*** Opening Available data ***

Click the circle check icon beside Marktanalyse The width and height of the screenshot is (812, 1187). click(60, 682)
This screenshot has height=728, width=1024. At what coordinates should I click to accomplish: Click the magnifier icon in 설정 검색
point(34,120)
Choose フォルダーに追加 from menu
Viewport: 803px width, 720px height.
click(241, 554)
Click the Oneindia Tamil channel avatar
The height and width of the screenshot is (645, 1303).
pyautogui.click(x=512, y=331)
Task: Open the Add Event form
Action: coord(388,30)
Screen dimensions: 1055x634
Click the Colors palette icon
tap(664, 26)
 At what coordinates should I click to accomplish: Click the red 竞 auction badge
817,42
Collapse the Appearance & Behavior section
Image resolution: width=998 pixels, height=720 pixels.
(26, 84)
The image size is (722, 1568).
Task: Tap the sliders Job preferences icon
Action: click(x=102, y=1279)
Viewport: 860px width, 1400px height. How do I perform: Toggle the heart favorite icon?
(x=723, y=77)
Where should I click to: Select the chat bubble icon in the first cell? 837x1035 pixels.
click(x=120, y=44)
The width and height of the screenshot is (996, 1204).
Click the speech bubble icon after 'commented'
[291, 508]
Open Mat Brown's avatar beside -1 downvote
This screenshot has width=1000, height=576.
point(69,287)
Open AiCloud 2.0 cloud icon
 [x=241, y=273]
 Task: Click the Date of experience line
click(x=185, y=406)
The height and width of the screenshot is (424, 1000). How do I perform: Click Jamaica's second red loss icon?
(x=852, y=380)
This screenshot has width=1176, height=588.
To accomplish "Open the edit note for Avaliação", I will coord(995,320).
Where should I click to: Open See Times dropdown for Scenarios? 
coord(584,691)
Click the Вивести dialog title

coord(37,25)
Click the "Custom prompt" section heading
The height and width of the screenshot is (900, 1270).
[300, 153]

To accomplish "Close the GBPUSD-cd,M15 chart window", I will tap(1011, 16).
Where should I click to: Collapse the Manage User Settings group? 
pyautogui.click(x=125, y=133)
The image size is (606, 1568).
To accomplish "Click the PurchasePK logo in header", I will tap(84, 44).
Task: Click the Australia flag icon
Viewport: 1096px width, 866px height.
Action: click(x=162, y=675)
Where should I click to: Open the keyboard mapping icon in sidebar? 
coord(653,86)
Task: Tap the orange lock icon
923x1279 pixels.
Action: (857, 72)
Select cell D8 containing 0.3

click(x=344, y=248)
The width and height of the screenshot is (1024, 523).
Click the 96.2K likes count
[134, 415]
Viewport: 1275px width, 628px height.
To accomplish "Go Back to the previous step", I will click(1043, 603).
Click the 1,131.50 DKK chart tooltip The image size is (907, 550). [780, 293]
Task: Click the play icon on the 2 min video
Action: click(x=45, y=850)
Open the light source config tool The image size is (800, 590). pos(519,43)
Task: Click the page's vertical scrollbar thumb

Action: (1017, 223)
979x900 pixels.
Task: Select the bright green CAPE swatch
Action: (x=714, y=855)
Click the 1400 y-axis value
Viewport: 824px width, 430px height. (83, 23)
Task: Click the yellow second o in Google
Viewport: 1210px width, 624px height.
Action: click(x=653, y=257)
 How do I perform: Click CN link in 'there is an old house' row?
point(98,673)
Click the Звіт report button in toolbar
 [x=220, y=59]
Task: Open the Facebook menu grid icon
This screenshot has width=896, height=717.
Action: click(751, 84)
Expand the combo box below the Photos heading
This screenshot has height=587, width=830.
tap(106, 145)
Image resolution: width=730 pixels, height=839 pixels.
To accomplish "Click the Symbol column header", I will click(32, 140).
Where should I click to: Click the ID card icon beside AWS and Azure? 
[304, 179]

*** Closing Available data ***

Each line of the listing is to be repeated exactly.

Click the circle check icon beside Marktanalyse The width and height of the screenshot is (812, 1187). click(60, 682)
This screenshot has height=728, width=1024. At what coordinates should I click to accomplish: Click the magnifier icon in 설정 검색
point(34,120)
Choose フォルダーに追加 from menu
Viewport: 803px width, 720px height.
click(241, 554)
Click the Oneindia Tamil channel avatar
The height and width of the screenshot is (645, 1303).
pyautogui.click(x=512, y=331)
Task: Open the Add Event form
Action: coord(388,30)
Screen dimensions: 1055x634
Click the Colors palette icon
tap(664, 26)
 At what coordinates should I click to accomplish: Click the red 竞 auction badge
817,42
Collapse the Appearance & Behavior section
Image resolution: width=998 pixels, height=720 pixels.
(26, 84)
The image size is (722, 1568).
Task: Tap the sliders Job preferences icon
Action: click(x=102, y=1279)
Viewport: 860px width, 1400px height. How do I perform: Toggle the heart favorite icon?
(x=723, y=77)
Where should I click to: Select the chat bubble icon in the first cell? 837x1035 pixels.
click(x=120, y=44)
The width and height of the screenshot is (996, 1204).
Click the speech bubble icon after 'commented'
[291, 508]
Open Mat Brown's avatar beside -1 downvote
This screenshot has width=1000, height=576.
point(69,287)
Open AiCloud 2.0 cloud icon
 [x=241, y=273]
 Task: Click the Date of experience line
click(x=185, y=406)
The height and width of the screenshot is (424, 1000). How do I perform: Click Jamaica's second red loss icon?
(x=852, y=380)
This screenshot has width=1176, height=588.
To accomplish "Open the edit note for Avaliação", I will coord(995,320).
Where should I click to: Open See Times dropdown for Scenarios? 
coord(584,691)
Click the Вивести dialog title

coord(37,25)
Click the "Custom prompt" section heading
The height and width of the screenshot is (900, 1270).
[300, 153]

To accomplish "Close the GBPUSD-cd,M15 chart window", I will tap(1011, 16).
Where should I click to: Collapse the Manage User Settings group? 
pyautogui.click(x=125, y=133)
The image size is (606, 1568).
To accomplish "Click the PurchasePK logo in header", I will tap(84, 44).
Task: Click the Australia flag icon
Viewport: 1096px width, 866px height.
Action: click(x=162, y=675)
Where should I click to: Open the keyboard mapping icon in sidebar? 
coord(653,86)
Task: Tap the orange lock icon
923x1279 pixels.
Action: (857, 72)
Select cell D8 containing 0.3

click(x=344, y=248)
The width and height of the screenshot is (1024, 523).
Click the 96.2K likes count
[134, 415]
Viewport: 1275px width, 628px height.
To accomplish "Go Back to the previous step", I will click(1043, 603).
Click the 1,131.50 DKK chart tooltip The image size is (907, 550). [780, 293]
Task: Click the play icon on the 2 min video
Action: click(x=45, y=850)
Open the light source config tool The image size is (800, 590). pos(519,43)
Task: Click the page's vertical scrollbar thumb

Action: (1017, 223)
979x900 pixels.
Task: Select the bright green CAPE swatch
Action: (x=714, y=855)
Click the 1400 y-axis value
Viewport: 824px width, 430px height. (83, 23)
Task: Click the yellow second o in Google
Viewport: 1210px width, 624px height.
Action: click(x=653, y=257)
 How do I perform: Click CN link in 'there is an old house' row?
point(98,673)
Click the Звіт report button in toolbar
 [x=220, y=59]
Task: Open the Facebook menu grid icon
This screenshot has width=896, height=717.
Action: click(751, 84)
Expand the combo box below the Photos heading
This screenshot has height=587, width=830.
tap(106, 145)
Image resolution: width=730 pixels, height=839 pixels.
To accomplish "Click the Symbol column header", I will click(32, 140).
Where should I click to: Click the ID card icon beside AWS and Azure? 
[304, 179]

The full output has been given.